DESIRE2LEARN: I will not rely much on the Desire2Learn ("D2L") website. Instead, I will simply post all material directly on the internet. However, I will post your grades and homework solutions on D2L.

CLASS NOTES: We will use digital notes for the presentation of definitions, examples, and proofs of some theorems. Limited marginal notes, additional examples, and further explanations will be given on the whiteboard or through the document camera. Copies of the notes for the material from Bondy and Murty are online. Copies of the notes for the supplemental material from Godsil and Royle are also online. You should read the online notes to be covered in class before each class and try to at least understand the definitions, examples, and the meanings of the theorems.

ABOUT THE COURSE: Graph theory is a relatively new area of math. It lies in the general area of "discrete math" (as opposed to continuous math, such as analysis and topology), along with design theory and coding theory. Historically, it is motivated by applied problems and still finds numerous applications, particularly in computer science (such as network design and the efficiency of algorithms). However, today it is a very vibrant area of pure mathematical research. ETSU has had a number of research graph theorists over the past several years, including Drs. Lawson, D. Knisley, Boland, Haynes, and Beeler (and, part-time, Godbole, Gardner, and Keaton). In this class we will survey graph theory, starting with first principles and definitions. So no background in graph theory is needed, but some background in proof techniques, matrix properties, and introductory modern algebra is assumed. Homework assignments will mostly involve the standard exercises in the text book, but will occasionally involve more advanced exercises. Some emphasis will be put on the research of those current ETSU faculty members involved in areas related to graph theory. In particular, some lectures will deal with graph (and digraph) decompositions, coverings, and packings. Automorphisms of graph (and digraph) decompositions will also be explored. We may have a few guest lectures given by my departmental colleagues on their area of research. A section of Graph Theory 2 (MATH 5450) will be offered in spring 2025, assuming there is an appropriate level of interest.

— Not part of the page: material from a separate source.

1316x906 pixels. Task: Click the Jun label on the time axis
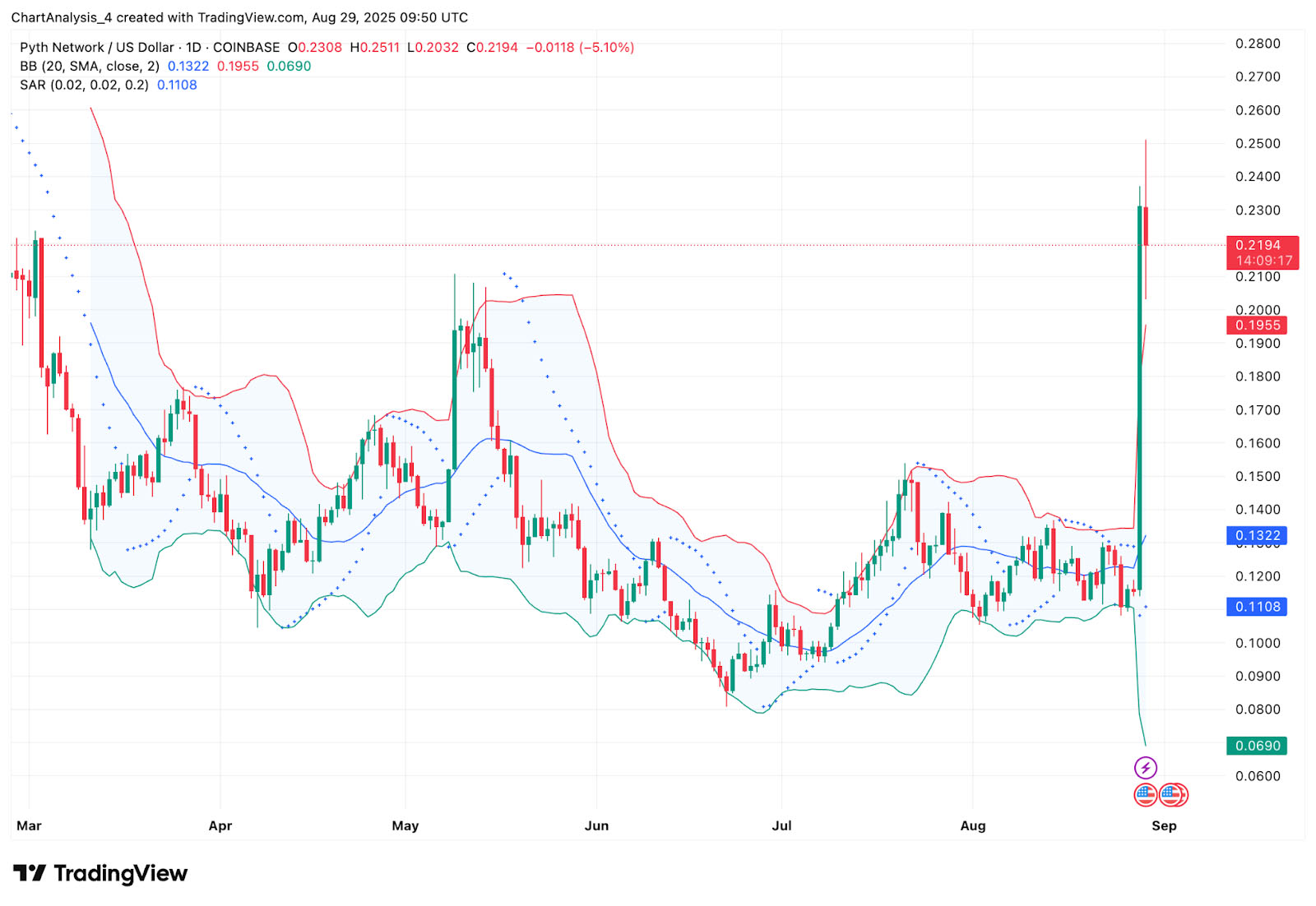click(596, 825)
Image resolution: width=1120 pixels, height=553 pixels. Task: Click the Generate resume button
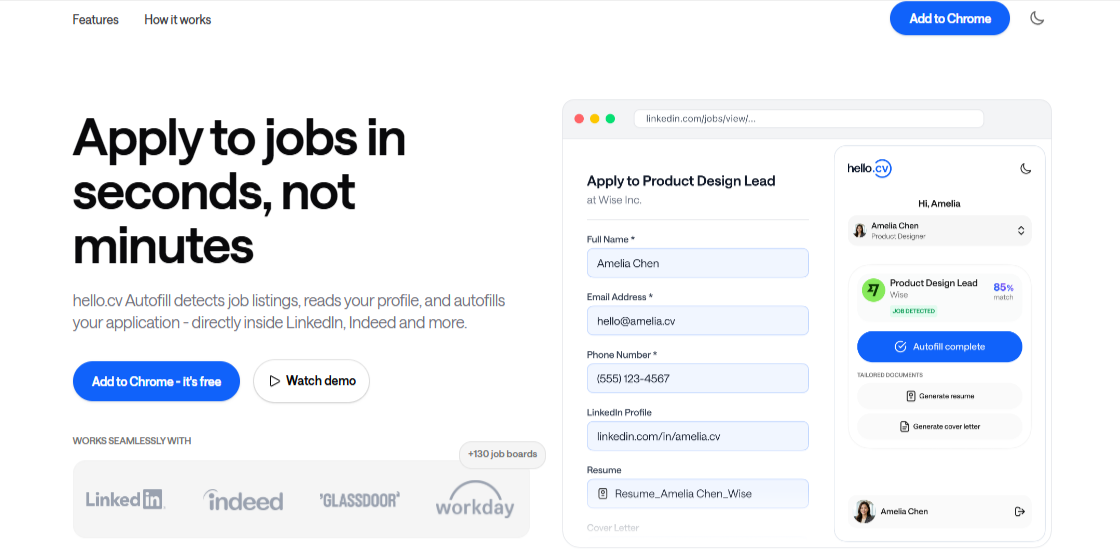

OUTLINE: Our tentative outline is (we may bounce around some through the algebraic graph theory material):
Chapter 1. Graphs: Vocabulary, neighborhoods, simple graph, finite graph, complete graph, bipartite graph, paths, cycles, incidence and adjacency matrices, regular graph, isomorphism, automorphism, Aut(G), hypergraph, projective plane, line graph, interval graph, connected components, Cartesian products, directed graphs, arcs, orientation of a graph, tournament, Principle of Directional Duality, mixed graph, infinite graph, infinite path.
Chapter 1 on Algebraic Graph Theory. Graphs: Induced subgraph, clique, independent set, tree/forest, automorphism group, symmetric group, distance, homomorphisms, proper colouring, retraction, circulant graph, the graph J(v,k,i) and its automorphism group, Johnson graphs, Kneser graphs, line graphs and some classifications, congruence of graphs/line graphs, planar graph, plane embedding, plane graph, face of an embedding, Euler's Formula, embeddings on surfaces.
Chapter 2 on Algebraic Graph Theory. Groups: Permutation groups, symmetric groups, transitive permutation, group action, stabilizers and cosets, conjugation and conjugacy class, Burnside's Formula (Lemma 2.2.4), asymmetric graph, isomorphism class, asymmetric graphs, "almost all graphs are asymmetric," orbitals of transitive permutation group, rank of a group, classification of symmetric orbitals in terms of permutations, primitivity, connectivity.
Chapter 2. Subgraphs: Edge and vertex deletion, embedding, maximal path, circumference, girth, acyclic graph, spanning subgraph, join of graphs, Hamilton path/cycle, symmetric difference, induced subgraph, weighted graph, Traveling Salesman Problem, identifying two vertices, edge contraction, graph decompositions/packings, coverings, digraph decompositions/packings/coverings, edge cut, even graph, bond, directed bonds, edge space, cycle space, bond space, hypomorphic graphs, graph reconstruction, the Reconstruction Conjecture, edge reconstruction, the Edge Reconstruction Conjecture, The Inclusion Exclusion Formula, The Mobius Inversion Formula, a sufficient condition for edge reconstuctibility.
Chapter 3 on Algebraic Graph Theory. Transitive Graphs: Cayley graph, Cayley digraph, Cayley graphs are vertex transitive, Edge transitive graph, arc transitive digraph, Semiregular and regular permutation group, group automorphisms and their relationship to isomorphic Cayley graphs, Cayley graphs and Hamilton cycles, transpositions and minimal generating sets of a group.
Chapter 3. Connected Graphs: Walk, trail, distance, The Friendship (Graph) Theorem, cut edge and their classification, Konigsberg Bridge Problem, Euler graph, Fleury's Algorithm, connection in digraphs, cycle double covers, small cycle double cover, cycle double cover conjectures.
Chapter 4. Trees: Tree, forest, path connectedness of trees, leaf, rooted tree, branching, reachable vertices, median order, subtrees, spanning trees, classification of bipartite graphs, Cayley's Formula, number of spanning trees, cotree, fundamental cycle, even subgraphs, fundamental bonds, cyclomatic number.
Chapter 5. Nonseparable Graphs: Cut vertex, separation of a connected graph, nonseparable graph, block of a graph, ear of a graph, nested sequence of graphs, ear decomposition, directed ear, directed ear decomposition, feedback arc set of a digraph, fundamental cycle of a digraph.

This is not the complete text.